* Assignment:
Read through the records. Copy each line that has the word "computer".
START Input
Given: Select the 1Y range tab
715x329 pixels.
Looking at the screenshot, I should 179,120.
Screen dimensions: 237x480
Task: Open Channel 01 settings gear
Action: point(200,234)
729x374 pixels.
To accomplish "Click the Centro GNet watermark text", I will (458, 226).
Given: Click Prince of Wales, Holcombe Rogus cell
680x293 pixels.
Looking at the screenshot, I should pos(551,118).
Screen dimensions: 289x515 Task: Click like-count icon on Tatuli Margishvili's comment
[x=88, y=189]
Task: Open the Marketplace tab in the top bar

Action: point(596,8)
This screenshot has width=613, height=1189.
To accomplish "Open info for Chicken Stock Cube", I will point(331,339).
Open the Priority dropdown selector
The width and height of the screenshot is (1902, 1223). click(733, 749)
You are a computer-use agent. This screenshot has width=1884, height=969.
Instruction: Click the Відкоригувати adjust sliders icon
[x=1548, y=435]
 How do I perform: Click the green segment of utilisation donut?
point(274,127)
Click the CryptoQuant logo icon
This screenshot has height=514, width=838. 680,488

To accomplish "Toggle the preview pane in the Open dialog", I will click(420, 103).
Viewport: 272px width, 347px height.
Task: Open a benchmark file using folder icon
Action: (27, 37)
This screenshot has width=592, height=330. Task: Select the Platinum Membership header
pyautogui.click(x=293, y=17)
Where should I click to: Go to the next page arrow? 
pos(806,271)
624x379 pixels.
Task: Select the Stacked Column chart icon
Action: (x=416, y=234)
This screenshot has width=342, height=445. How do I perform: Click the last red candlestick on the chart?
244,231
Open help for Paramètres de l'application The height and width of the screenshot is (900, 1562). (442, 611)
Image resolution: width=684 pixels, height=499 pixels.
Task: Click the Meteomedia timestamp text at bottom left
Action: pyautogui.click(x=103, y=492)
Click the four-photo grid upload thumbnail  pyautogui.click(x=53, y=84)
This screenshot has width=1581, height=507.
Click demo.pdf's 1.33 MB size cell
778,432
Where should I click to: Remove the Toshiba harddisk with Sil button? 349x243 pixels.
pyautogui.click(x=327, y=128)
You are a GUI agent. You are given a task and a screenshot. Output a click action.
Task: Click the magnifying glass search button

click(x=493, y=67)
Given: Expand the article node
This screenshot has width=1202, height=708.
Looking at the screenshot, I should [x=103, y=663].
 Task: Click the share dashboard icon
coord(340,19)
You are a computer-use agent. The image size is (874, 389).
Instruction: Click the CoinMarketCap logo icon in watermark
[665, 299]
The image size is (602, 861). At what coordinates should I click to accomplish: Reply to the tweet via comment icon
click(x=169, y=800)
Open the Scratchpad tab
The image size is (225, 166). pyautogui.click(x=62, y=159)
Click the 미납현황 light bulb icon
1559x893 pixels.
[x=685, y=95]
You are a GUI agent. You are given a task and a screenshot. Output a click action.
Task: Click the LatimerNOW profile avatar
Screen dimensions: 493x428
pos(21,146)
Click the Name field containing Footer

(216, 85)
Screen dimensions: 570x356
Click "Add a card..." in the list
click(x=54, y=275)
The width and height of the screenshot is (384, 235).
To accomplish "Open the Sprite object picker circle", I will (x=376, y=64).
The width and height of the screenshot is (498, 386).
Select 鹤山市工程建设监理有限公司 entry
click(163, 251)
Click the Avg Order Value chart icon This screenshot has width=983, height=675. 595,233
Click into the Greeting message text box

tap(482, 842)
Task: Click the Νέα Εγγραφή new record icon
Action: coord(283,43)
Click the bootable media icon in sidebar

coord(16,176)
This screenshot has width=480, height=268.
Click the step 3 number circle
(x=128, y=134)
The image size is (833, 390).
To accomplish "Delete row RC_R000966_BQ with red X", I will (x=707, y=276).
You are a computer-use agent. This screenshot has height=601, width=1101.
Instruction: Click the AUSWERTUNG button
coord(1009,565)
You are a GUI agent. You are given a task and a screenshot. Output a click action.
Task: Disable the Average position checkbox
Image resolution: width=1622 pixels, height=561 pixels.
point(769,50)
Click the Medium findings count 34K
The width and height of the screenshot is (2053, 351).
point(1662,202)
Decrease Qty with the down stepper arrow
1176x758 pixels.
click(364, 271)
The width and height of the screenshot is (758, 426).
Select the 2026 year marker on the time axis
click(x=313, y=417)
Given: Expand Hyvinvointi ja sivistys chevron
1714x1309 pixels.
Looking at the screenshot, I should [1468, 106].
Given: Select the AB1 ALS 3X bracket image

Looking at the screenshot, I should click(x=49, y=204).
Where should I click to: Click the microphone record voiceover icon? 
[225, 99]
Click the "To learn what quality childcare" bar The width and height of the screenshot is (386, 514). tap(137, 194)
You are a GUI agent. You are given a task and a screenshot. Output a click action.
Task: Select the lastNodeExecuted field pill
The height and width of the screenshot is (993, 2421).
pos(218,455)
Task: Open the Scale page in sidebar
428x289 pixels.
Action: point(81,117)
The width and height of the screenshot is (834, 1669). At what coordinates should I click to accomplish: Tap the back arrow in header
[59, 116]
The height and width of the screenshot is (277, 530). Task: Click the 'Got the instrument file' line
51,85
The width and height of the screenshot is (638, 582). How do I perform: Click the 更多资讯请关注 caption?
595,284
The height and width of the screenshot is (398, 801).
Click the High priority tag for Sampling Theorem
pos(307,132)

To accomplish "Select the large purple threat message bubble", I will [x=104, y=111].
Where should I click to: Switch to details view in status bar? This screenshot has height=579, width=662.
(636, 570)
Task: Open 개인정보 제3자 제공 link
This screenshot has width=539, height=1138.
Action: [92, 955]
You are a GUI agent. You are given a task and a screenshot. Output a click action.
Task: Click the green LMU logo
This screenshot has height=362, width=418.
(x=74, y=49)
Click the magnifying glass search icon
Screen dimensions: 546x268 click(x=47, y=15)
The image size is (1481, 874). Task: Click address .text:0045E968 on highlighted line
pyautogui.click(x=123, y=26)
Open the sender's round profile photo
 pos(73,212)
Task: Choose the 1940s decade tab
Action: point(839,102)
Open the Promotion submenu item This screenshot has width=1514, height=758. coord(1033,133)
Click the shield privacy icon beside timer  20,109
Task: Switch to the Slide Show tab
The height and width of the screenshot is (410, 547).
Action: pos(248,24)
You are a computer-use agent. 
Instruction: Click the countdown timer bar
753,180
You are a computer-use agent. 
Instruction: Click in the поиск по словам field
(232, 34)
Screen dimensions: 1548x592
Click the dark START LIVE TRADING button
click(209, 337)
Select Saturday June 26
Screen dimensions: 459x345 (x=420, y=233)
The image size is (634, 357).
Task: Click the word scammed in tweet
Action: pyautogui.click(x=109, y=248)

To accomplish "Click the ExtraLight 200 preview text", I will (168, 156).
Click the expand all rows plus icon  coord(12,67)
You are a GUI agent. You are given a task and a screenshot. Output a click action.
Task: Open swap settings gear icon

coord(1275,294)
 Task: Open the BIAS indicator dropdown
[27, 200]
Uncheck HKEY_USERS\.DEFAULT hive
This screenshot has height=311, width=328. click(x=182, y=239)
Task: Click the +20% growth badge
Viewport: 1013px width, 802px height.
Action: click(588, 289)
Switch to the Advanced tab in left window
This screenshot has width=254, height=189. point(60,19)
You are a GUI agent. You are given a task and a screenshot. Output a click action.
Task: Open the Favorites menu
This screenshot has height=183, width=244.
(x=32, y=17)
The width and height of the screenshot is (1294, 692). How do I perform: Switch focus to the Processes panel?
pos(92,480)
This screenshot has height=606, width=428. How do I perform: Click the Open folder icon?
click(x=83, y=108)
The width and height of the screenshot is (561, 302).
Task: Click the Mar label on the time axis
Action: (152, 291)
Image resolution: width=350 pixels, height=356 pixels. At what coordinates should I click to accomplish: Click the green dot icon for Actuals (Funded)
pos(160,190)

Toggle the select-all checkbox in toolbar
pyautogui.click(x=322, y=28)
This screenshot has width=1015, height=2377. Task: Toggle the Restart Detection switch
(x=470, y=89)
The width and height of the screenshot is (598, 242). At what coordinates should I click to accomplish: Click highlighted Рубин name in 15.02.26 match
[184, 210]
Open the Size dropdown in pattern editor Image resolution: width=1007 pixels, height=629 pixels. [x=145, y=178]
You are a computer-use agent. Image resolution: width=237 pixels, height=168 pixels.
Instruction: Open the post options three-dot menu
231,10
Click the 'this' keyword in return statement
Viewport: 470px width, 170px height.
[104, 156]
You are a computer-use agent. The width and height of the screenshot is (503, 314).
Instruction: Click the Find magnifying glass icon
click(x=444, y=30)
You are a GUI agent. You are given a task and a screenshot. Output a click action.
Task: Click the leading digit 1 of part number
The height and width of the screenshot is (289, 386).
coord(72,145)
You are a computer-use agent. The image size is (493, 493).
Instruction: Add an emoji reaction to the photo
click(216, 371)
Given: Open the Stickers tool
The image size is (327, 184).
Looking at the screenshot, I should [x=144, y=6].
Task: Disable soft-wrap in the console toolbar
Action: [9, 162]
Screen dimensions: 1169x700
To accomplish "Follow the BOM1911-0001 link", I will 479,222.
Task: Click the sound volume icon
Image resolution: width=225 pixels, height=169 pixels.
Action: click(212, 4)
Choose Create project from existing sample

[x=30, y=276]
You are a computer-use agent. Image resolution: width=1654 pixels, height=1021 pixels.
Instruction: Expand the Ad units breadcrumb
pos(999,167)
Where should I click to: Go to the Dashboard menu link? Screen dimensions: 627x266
END Input
* Solution for this problem:
You are a computer-use agent. This screenshot has width=1884, height=969.
You are a computer-use agent. The image size is (874, 389).
You are a computer-use agent. This screenshot has height=601, width=1101.
You are a computer-use agent. 
You are a computer-use agent. 
You are a computer-use agent. Image resolution: width=237 pixels, height=168 pixels.
You are a computer-use agent. The width and height of the screenshot is (503, 314).
You are a computer-use agent. The image size is (493, 493).
You are a computer-use agent. Image resolution: width=1654 pixels, height=1021 pixels.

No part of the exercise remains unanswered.